Segment Open

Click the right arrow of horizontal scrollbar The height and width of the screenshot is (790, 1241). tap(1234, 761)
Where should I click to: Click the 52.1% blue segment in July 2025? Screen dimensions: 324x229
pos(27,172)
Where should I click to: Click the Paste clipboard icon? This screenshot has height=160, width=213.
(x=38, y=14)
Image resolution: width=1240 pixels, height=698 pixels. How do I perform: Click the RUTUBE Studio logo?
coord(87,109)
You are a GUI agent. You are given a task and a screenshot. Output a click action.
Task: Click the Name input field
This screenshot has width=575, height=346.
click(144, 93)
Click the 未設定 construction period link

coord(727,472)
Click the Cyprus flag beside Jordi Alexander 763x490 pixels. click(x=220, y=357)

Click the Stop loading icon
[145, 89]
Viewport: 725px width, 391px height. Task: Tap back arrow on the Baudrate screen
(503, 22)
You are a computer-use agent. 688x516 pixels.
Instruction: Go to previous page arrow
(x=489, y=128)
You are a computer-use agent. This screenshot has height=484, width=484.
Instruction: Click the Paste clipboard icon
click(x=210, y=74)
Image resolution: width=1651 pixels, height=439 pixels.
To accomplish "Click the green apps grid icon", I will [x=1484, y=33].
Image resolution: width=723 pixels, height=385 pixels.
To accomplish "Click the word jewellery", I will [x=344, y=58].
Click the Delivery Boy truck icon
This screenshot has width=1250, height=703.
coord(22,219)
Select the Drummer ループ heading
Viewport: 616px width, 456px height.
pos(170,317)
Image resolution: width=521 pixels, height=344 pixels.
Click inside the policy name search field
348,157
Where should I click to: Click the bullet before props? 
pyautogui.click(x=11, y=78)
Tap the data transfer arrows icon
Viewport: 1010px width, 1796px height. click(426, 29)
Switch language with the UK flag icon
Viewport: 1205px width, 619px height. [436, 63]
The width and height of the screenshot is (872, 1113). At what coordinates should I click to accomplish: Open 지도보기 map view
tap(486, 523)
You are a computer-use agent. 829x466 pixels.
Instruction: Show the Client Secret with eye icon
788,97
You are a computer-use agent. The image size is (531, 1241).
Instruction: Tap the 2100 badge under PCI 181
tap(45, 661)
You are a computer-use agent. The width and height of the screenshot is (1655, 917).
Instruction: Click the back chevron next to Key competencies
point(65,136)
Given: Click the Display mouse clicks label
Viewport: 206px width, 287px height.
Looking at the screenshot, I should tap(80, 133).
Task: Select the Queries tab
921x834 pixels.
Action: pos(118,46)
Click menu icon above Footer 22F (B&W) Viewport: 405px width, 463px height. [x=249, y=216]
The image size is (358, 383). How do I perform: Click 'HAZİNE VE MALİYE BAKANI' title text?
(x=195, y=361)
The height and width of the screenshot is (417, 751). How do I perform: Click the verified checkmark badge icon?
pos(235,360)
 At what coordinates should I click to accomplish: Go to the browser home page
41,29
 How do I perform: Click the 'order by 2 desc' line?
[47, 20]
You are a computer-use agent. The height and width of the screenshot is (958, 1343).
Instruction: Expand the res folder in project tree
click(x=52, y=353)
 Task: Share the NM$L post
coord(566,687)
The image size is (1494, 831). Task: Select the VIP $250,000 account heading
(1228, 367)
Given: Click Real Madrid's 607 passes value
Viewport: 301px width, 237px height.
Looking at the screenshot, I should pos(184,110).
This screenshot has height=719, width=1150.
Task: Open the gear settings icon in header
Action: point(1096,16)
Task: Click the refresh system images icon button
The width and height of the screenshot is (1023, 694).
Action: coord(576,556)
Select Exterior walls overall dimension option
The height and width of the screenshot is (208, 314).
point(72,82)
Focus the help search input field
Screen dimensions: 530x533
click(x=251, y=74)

Segment Closed

→ What the task requires
Check each line of the listing for "will". Show those that have it.

→ Output of the task
To accomplish "Click the green apps grid icon", I will [x=1484, y=33].
To accomplish "Click the word jewellery", I will [x=344, y=58].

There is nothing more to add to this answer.